Consortium members will meet twice a year at different member locations and will vote on which technologies or research to pursue and will also vote on what laboratory or agency resources to assign to execute the work.
A webinar presented July 16 expressed that some of the models used to put CAPRI into development were based on the National Concrete Consortium (NC2), hosted by Iowa State.
In other words, the competition already pools funds from within its industry to facilitate research and development of its technologies; we can follow suit and advance asphalt technologies with CAPRI. During the months of June and July, organizers introduced the concept to potential stakeholders with the goals of funding the consortium (Solicitation Number 1533 at TPF) and of assembling its executive committee in September.
The mission of CAPRI appears to be two-fold at this time. Organizers wish to
- Identify research & implementation needs & priorities; and
- Work with the AASHTO Committee on Materials and Pavements (COMP) to facilitate changes in specifications and procedures coming up.
This consortium wishes to assist AASHTO in altering specs and procedures. That’s a heady goal. Even with research and technology driving the changes suggested to a governing entity, that’s a lot of power for one body to have. Luckily, the organizers are soliciting membership from all stakeholders, not just the rich and powerful ExxonMobils of the world.
Public sector (agency) participation is $10,000 per year base funding. Private sector participation is $6,000 annual dues per individual participant. This brings participation down to a level that smaller entities and DOTs with smaller budgets can afford, but it still gave me pause.

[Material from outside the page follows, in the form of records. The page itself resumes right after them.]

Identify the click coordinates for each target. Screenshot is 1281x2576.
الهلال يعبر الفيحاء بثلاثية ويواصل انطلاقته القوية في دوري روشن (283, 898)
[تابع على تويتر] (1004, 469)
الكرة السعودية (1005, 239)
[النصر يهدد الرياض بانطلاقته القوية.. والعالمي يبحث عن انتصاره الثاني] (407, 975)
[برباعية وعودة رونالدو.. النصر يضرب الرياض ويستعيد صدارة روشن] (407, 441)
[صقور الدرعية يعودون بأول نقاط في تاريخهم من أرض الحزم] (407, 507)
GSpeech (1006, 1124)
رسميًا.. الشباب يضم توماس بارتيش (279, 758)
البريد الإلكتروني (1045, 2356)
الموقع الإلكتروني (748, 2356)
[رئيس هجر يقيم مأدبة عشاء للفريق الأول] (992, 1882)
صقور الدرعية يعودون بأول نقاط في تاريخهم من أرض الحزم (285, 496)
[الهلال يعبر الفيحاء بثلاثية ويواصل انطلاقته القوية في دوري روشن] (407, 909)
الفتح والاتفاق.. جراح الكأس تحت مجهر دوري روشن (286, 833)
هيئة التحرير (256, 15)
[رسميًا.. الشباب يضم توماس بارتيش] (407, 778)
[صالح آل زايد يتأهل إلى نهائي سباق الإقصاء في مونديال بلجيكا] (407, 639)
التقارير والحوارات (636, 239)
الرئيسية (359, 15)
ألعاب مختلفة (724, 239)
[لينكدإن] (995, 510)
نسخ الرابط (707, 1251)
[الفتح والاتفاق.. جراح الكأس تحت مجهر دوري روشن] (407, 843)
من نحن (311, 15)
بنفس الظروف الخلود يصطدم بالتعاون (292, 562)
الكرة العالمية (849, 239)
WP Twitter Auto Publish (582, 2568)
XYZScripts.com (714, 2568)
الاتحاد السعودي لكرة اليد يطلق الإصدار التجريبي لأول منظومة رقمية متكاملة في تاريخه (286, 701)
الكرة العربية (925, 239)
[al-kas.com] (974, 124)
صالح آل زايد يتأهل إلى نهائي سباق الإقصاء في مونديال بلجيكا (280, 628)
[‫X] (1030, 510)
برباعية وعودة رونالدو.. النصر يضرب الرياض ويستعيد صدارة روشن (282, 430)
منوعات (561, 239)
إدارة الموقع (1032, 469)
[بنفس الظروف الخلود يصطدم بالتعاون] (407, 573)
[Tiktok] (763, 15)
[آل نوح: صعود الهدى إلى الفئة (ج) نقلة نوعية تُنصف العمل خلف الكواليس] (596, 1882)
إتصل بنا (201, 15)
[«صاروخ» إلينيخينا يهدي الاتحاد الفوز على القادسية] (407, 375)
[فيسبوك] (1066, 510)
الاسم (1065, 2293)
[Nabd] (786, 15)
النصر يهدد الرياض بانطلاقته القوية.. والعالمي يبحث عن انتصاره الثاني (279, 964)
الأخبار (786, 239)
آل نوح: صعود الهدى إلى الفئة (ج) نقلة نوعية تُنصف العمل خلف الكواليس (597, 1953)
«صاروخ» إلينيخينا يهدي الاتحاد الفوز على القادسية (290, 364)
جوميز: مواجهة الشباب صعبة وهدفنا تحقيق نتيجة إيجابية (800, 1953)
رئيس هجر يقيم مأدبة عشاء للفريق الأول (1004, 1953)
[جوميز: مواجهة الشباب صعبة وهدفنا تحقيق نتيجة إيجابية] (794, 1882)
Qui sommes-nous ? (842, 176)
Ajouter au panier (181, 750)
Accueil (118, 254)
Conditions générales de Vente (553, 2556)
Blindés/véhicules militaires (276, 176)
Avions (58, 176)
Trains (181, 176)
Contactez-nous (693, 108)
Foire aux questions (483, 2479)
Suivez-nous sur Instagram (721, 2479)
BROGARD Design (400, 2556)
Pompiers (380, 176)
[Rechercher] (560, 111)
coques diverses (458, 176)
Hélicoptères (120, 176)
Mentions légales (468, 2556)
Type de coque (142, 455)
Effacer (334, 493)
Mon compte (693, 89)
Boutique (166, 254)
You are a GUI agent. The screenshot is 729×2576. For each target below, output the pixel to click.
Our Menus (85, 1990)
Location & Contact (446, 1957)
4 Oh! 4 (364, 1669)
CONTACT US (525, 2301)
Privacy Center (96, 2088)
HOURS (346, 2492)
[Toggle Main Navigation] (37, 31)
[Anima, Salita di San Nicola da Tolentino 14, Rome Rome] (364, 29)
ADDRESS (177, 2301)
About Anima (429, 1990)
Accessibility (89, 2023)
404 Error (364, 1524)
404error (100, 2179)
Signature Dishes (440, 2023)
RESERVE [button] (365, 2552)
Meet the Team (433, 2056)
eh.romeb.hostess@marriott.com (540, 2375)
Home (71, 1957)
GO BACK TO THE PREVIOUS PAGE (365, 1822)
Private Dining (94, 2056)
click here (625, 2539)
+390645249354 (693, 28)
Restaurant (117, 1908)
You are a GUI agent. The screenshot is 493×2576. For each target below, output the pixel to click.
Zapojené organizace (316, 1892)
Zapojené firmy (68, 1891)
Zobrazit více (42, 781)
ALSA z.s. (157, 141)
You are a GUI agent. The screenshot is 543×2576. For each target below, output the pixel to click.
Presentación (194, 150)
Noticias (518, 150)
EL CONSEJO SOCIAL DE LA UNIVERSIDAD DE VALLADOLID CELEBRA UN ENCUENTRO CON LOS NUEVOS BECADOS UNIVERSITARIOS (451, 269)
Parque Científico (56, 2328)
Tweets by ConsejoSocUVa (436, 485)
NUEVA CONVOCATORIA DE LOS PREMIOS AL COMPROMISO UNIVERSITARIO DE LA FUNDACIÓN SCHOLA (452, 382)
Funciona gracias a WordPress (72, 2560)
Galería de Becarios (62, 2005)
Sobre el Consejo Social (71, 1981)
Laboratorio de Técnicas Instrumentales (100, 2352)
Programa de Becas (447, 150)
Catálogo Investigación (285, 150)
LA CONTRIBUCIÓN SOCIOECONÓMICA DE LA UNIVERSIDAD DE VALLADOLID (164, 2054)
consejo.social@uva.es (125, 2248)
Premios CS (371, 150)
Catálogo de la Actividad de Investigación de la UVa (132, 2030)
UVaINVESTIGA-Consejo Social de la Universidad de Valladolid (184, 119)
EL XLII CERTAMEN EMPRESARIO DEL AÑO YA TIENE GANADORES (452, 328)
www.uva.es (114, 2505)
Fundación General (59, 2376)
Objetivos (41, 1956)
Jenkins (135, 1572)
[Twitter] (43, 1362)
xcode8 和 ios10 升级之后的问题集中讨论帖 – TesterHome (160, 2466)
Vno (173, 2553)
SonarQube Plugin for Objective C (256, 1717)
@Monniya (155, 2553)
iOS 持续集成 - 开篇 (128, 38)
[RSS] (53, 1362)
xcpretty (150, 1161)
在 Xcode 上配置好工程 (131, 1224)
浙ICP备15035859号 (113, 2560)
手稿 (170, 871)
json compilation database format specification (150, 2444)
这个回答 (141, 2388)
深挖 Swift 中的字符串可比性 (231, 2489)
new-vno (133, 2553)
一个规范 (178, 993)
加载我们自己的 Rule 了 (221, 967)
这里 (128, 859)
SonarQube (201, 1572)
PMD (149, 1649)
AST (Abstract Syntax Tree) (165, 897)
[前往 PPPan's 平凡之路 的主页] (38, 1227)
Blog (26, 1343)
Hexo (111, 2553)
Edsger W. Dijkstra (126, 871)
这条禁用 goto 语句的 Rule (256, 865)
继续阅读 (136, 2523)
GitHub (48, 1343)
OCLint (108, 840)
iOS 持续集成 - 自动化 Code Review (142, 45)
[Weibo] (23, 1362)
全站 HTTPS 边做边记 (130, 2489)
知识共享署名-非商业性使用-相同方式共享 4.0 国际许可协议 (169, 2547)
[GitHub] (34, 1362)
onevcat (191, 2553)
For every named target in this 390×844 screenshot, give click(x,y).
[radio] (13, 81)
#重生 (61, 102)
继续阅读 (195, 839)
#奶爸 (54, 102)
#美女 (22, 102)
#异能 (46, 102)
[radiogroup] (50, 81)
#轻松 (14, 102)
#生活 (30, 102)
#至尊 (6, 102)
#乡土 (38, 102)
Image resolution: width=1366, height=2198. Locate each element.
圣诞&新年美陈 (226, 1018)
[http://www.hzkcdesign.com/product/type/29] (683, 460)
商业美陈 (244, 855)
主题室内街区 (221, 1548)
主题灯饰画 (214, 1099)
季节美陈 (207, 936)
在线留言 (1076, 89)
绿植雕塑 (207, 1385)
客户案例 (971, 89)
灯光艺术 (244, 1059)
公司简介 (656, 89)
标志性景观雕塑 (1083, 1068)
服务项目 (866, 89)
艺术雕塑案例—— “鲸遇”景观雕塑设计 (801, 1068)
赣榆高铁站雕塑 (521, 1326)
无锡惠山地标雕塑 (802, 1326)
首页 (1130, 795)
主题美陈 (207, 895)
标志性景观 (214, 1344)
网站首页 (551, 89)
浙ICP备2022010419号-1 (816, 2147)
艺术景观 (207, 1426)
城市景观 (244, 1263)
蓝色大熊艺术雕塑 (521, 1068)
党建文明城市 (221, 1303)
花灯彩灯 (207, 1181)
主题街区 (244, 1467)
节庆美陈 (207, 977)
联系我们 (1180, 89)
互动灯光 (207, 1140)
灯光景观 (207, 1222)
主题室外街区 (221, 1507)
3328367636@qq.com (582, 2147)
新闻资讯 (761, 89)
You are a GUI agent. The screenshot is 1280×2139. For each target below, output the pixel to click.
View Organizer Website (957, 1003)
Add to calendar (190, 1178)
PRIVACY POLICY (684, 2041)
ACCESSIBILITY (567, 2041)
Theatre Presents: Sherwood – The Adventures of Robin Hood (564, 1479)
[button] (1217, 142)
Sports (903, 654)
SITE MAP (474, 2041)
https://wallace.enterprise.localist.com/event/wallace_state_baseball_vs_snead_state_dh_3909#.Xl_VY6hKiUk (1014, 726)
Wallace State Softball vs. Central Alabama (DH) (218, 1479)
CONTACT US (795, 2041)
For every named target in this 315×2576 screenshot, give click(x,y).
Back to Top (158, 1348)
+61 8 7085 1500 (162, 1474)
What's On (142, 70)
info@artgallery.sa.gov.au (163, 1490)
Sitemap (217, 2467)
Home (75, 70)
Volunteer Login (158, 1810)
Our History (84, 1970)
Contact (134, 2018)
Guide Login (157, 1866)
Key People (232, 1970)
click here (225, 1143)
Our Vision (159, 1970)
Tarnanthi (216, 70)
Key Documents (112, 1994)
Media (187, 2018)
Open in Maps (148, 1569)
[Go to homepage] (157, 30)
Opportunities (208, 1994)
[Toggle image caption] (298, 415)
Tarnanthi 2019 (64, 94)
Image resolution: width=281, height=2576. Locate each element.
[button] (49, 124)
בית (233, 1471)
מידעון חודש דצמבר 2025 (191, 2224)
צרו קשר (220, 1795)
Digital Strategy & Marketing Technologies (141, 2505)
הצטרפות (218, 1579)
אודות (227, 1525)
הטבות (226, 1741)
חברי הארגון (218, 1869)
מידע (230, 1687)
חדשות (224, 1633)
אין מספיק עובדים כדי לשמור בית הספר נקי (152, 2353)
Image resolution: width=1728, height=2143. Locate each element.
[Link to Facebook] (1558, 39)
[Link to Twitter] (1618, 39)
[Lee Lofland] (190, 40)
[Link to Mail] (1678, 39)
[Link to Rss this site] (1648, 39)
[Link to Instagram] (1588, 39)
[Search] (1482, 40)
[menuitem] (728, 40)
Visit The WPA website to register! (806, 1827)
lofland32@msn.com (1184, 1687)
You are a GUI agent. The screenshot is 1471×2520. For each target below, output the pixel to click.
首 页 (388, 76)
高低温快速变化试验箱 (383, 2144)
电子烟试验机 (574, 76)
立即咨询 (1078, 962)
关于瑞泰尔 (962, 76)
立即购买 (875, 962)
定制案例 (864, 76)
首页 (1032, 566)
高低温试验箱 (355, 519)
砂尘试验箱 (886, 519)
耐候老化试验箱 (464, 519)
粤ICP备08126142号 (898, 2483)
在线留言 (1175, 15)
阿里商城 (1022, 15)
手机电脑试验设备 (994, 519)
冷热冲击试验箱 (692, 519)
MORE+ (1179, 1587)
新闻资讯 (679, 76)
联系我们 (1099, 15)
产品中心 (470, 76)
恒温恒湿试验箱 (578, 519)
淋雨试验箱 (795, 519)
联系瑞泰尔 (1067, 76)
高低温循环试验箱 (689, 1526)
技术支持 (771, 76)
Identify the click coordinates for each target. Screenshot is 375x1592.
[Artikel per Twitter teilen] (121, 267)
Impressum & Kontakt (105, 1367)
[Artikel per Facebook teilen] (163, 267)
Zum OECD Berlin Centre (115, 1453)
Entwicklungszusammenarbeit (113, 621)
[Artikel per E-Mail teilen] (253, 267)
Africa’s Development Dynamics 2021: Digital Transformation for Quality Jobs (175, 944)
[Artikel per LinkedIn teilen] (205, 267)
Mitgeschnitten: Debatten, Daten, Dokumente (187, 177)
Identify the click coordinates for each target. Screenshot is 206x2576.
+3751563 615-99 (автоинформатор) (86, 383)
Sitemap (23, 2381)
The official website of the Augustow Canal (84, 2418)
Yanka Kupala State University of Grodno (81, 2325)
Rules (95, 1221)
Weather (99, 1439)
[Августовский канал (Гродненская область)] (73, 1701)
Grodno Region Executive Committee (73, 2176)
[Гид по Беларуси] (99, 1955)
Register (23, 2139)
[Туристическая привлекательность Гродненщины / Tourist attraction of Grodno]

NCAT’s Randy West—who presented the webinar succinctly and without pressuring any of the attendees—suggested that the consortium would allow “smaller” entities to participate in research and proposals that the larger TRB- and NCHRP-funded studies were leaving behind.
He explained that NCHRP field performance inspections for previous research often study pavements or technologies for two years. “We’re missing out by not going back in 10 years,” he said. By monitoring early life, NCHRP offers early results, and that has merit; by monitoring later life, CAPRI can offer additional results. “We can learn so much more by going back,” West said.
CAPRI will look into “small” studies and investigate gaps in research; pick up the ball where NCHRP and TRB have passed over something that could or should have been explored further. They wish to foster implementation of practical research findings from any source.
Overall, I’m intrigued with the concept of CAPRI. I think we’re on the right track to get smaller, quick-and-easy research items out in the open, completed and ready for mass representation when they would have otherwise fallen through the cracks. This is a good goal. The price tag to vote on a project for development did catch me off guard at first.
In any industry, it makes sense that stakeholders should put their money where their mouth is. Maybe entrepreneurs who engineer solutions to solve specific problems in specific climates of the nation can lobby CAPRI members to take up their banner and press to test good ideas that would otherwise fall through the cracks. Or maybe $6,000 per year is not a difficult sum for an entrepreneur to come up with to participate. I’d like to hear your thoughts on the matter, and I’d like to see our industry rally behind CAPRI for advancing asphalt technologies.